Morphology Matters: Tuning the Product Distribution of CO₂ Electroreduction on Oxide-Derived Cu Foam Catalysts

Mesoporous Cu foams formed by a template-assisted electrodeposition process have been identified as CO₂ electrocatalysts that are highly selective toward C2 product formation (C₂H₄ and C₂H₆) with C2 efficiencies (FE_C2) reaching 55%. The partial current of C2 product formation was found to be higher than that of the (parasitic) hydrogen evolution reaction (HER) at any potential studied (−0.4 to −1.0 vs the reversible hydrogen electrode).
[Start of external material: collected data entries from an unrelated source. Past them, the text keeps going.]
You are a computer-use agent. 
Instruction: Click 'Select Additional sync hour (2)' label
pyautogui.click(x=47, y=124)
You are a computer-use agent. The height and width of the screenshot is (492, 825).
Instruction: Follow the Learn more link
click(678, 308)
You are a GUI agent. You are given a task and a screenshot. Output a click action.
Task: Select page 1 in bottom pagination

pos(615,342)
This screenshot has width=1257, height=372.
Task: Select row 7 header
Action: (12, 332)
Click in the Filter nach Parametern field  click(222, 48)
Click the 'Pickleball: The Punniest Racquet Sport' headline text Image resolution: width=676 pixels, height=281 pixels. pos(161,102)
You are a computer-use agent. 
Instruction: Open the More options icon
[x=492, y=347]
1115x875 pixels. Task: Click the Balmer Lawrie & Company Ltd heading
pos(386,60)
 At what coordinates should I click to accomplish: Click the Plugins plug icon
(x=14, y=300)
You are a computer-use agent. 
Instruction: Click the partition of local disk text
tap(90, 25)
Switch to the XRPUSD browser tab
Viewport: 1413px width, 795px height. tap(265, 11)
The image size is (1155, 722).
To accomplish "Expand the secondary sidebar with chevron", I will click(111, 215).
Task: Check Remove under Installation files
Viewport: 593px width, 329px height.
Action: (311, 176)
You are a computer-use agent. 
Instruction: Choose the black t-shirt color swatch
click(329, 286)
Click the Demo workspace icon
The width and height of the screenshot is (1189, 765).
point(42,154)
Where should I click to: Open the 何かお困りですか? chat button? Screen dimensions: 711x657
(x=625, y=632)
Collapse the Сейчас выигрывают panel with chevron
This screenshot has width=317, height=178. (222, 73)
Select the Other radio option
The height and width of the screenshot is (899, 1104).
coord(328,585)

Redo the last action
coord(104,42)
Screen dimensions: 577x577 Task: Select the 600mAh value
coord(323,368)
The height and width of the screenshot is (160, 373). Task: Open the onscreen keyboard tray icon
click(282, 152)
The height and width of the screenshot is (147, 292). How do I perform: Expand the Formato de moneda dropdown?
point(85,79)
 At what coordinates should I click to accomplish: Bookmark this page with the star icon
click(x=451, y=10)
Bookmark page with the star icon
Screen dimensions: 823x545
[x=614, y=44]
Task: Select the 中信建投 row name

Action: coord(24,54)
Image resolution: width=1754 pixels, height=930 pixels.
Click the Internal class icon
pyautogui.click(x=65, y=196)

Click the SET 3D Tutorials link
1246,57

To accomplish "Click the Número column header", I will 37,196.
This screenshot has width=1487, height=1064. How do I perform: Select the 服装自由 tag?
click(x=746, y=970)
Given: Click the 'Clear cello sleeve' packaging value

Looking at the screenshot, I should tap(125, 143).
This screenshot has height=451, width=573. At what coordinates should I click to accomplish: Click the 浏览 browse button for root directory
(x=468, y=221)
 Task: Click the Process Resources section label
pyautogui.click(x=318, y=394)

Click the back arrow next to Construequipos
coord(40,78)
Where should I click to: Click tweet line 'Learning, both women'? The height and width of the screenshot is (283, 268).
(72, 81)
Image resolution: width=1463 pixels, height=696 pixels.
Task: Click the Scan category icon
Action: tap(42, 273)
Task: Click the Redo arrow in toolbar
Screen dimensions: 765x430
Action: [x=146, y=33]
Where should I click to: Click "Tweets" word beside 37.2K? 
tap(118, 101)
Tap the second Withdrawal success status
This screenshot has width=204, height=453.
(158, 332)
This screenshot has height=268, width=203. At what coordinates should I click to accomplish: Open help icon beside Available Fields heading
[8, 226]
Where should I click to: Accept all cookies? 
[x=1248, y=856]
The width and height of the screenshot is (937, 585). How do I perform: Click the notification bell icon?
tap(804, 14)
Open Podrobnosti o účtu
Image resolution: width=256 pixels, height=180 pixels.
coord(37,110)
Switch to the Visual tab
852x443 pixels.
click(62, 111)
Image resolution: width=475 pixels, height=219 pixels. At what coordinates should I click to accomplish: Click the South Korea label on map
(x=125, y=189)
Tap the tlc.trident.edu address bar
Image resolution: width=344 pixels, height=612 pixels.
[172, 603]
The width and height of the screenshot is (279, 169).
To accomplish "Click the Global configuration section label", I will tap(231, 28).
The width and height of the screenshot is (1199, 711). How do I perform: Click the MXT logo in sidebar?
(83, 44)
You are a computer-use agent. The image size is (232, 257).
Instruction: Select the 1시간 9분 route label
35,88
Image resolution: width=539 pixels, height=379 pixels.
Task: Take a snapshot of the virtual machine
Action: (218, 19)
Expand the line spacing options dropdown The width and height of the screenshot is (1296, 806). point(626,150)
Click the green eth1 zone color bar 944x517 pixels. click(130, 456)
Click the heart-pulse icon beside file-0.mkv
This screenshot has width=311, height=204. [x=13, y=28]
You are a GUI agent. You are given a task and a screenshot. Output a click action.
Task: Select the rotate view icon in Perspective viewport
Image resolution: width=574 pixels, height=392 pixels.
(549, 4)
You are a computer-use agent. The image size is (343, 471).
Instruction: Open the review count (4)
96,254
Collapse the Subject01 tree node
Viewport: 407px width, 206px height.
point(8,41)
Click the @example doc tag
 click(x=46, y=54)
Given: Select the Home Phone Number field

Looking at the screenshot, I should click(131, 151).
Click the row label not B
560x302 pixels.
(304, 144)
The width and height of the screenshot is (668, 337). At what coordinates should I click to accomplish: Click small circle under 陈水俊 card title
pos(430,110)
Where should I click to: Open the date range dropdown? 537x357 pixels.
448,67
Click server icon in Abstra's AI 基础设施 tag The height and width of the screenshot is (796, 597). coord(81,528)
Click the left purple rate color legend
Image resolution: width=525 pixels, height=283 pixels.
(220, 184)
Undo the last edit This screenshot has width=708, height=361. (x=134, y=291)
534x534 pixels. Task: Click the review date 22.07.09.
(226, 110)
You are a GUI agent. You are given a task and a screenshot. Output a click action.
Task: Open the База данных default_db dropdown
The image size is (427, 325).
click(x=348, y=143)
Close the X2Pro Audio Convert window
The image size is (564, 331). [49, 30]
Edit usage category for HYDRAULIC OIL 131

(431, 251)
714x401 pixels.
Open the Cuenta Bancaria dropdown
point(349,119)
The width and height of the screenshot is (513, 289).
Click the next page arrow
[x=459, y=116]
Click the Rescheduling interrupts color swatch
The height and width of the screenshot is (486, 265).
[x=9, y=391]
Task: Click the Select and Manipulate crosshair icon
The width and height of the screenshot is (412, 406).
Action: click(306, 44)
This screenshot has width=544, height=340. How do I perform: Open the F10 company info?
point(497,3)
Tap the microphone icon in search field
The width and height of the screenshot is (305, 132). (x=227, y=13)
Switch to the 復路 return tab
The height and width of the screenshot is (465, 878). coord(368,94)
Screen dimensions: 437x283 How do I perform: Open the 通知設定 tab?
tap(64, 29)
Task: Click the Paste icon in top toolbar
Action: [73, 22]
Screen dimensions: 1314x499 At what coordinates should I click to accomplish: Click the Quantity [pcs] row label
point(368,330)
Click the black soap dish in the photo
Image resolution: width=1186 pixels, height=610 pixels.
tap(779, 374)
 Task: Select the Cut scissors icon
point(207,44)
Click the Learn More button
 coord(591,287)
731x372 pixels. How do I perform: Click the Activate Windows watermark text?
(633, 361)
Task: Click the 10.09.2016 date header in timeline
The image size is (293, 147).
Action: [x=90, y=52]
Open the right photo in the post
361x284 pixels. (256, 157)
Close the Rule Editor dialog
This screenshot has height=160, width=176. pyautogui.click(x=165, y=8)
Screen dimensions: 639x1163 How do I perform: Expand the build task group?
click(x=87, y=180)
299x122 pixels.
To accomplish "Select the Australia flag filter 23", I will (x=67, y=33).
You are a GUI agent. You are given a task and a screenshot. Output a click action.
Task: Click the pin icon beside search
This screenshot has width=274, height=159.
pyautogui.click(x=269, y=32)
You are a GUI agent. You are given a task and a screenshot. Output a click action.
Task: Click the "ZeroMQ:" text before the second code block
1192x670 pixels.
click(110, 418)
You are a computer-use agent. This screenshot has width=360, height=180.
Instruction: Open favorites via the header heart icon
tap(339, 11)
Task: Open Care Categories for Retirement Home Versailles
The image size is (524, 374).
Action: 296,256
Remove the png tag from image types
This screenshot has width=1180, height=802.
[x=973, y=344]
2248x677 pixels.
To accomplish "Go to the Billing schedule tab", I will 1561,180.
Moreover, formate production could largely be suppressed at any applied potential down to efficiencies (FE_formate) of ≤6%. A key point of the Cu foam catalyst activation is the in operando reduction of a Cu₂O phase, thereby creating a large abundance of surface sites active for C–C coupling. The cuprous oxide phase has been formed after the Cu electrodeposition step by exposing the large-surface area catalyst to air at room temperature. The superior selectivity of the Cu foam catalyst studied herein originates from a combination of two effects, the availability of specific surface sites for C–C coupling [dominant (100) surface texture] and the temporal trapping of gaseous intermediates (in particular CO and C₂H₄) inside the mesoporous catalyst material during CO₂ electrolysis. A systematic CO₂ electrolysis study reveals a strong dependence of the C2 efficiencies on the particular surface pore size of the mesoporous Cu catalysts with a maximal FE_C2 between 50 and 100 μm pore diameters.